What to work on —
1. Translate this sentence from the partial fractions thread into Spanish: "The partial fractions can be found in a very easy way using the following method."
2. Answer from the partial fractions thread:
(a) What are the roots of the denominator?
(b) What value is found for A?
(c) Into how many parts is the fraction broken for simplifying?
3. For each statement, say whether the partial fractions thread agrees, and quote the words that decide it:
(a) To find A, the term (x - 3) is ignored.
(b) B equals 7/4.
(c) The fraction is broken into three parts.

The partial fractions can be found in a very easy way using the following method.

(3x-2)/(x-3)(x+1), the roots of the denominator are x = 3 and x = -1.

Representing as partial fractions we get the form A/(x - 3) + B(x + 1)

Let's find A, ignore the term (x - 3) and substitute the root x = 3 for all the other terms.

This gives us (3*3 - 2)/(3 + 1) = (9 - 2)/4 = 7/4

Similarly to find B, eliminate (x + 1) and substitute the root x = -1 in the other terms, we get (3*-1 - 2)/(-1 - 3) = 5/4

**Therefore the partial fractions are (7/4)/(x - 3) + (5/4)/(x + 1)**

(3x-2)/(x-3)(x+1)

so now for simplifying fractions like this we break this in 2 parts

(3x-2)/(x-3)(x+1)=a/(x-3) + b/(x+1)

or a(x+1)+b(x-3)=(3x-2)

Supplied material —
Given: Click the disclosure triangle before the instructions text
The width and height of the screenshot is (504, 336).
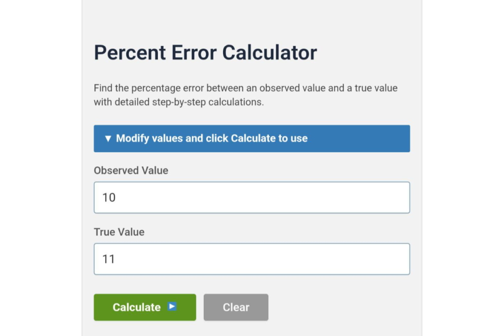Looking at the screenshot, I should (108, 138).
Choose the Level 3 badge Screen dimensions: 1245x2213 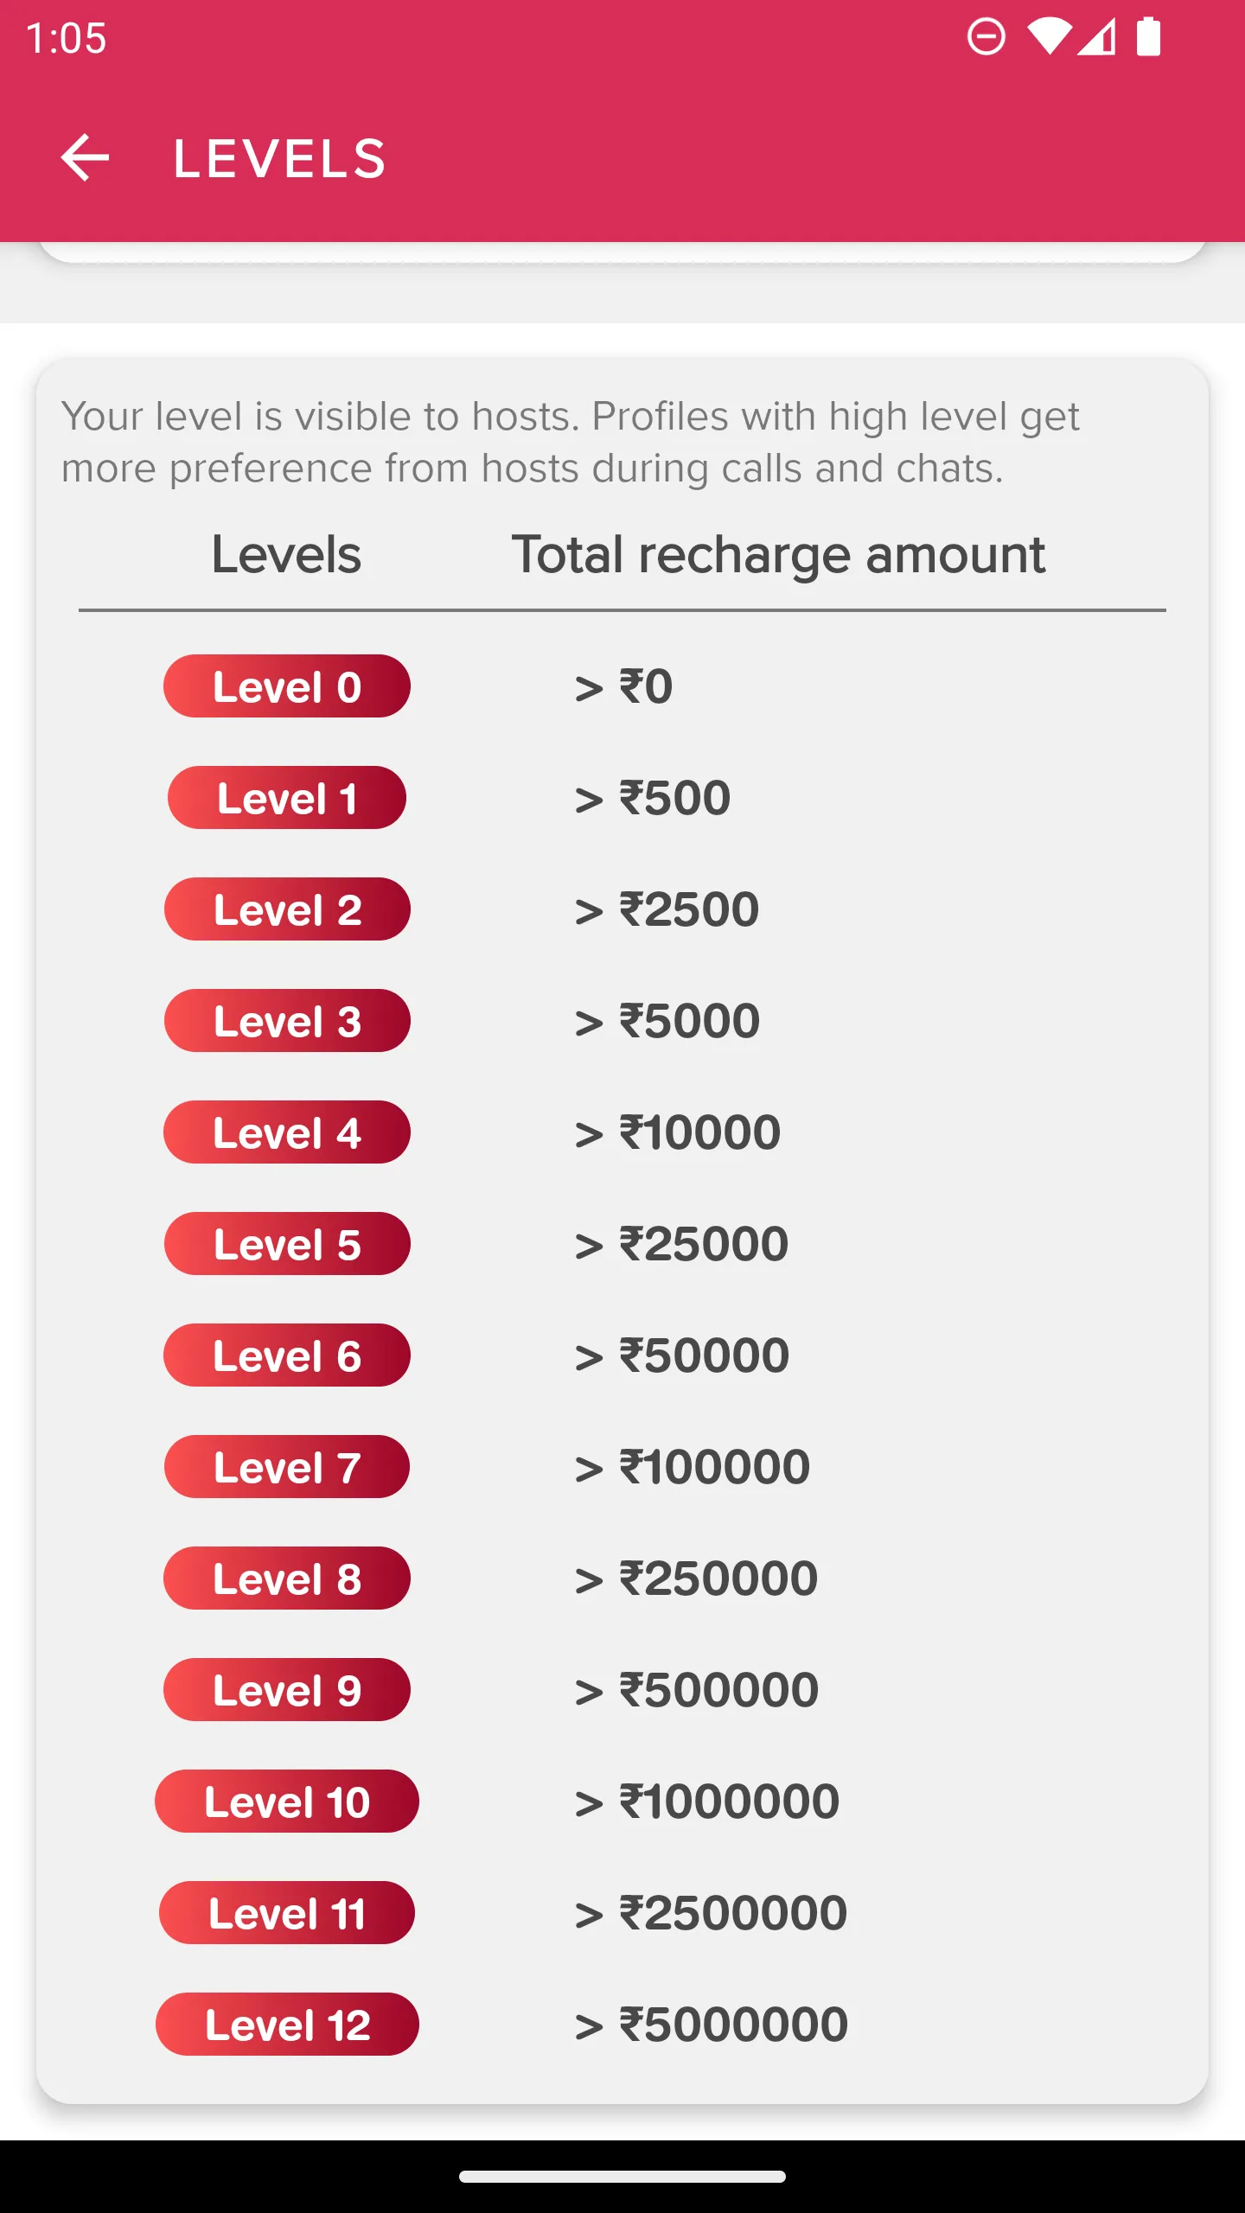pos(287,1021)
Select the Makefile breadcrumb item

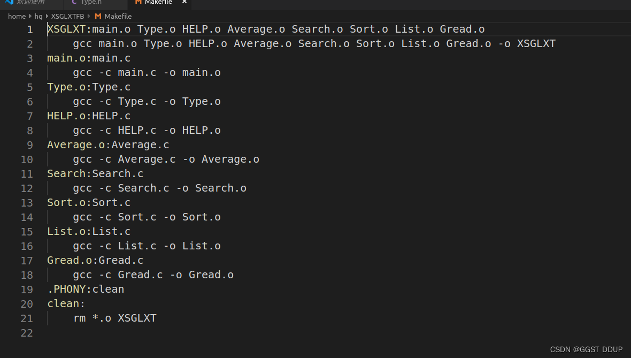[x=118, y=16]
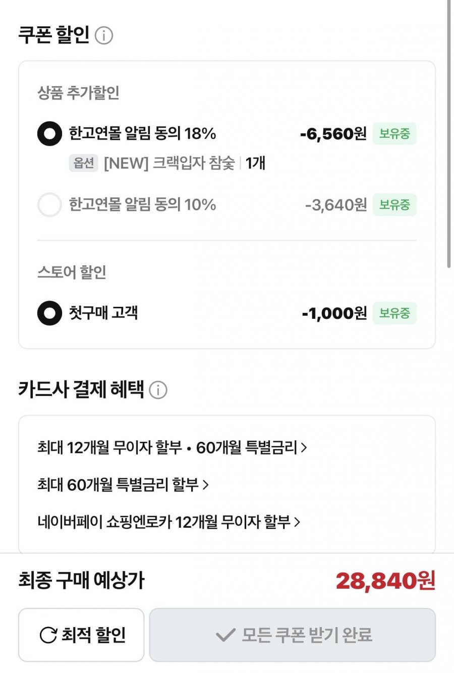Click 보유중 badge next to the -6,560원 discount
The height and width of the screenshot is (673, 454).
[x=394, y=134]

Solutions in order —
1. Las fracciones parciales se pueden hallar de una manera muy sencilla usando el siguiente método.

2.
(a) x = 3 and x = -1
(b) 7/4
(c) 2

3.
(a) Yes: "ignore the term (x - 3) and substitute the root x = 3 for all the other terms"
(b) No: "we get (3*-1 - 2)/(-1 - 3) = 5/4"
(c) No: "we break this in 2 parts"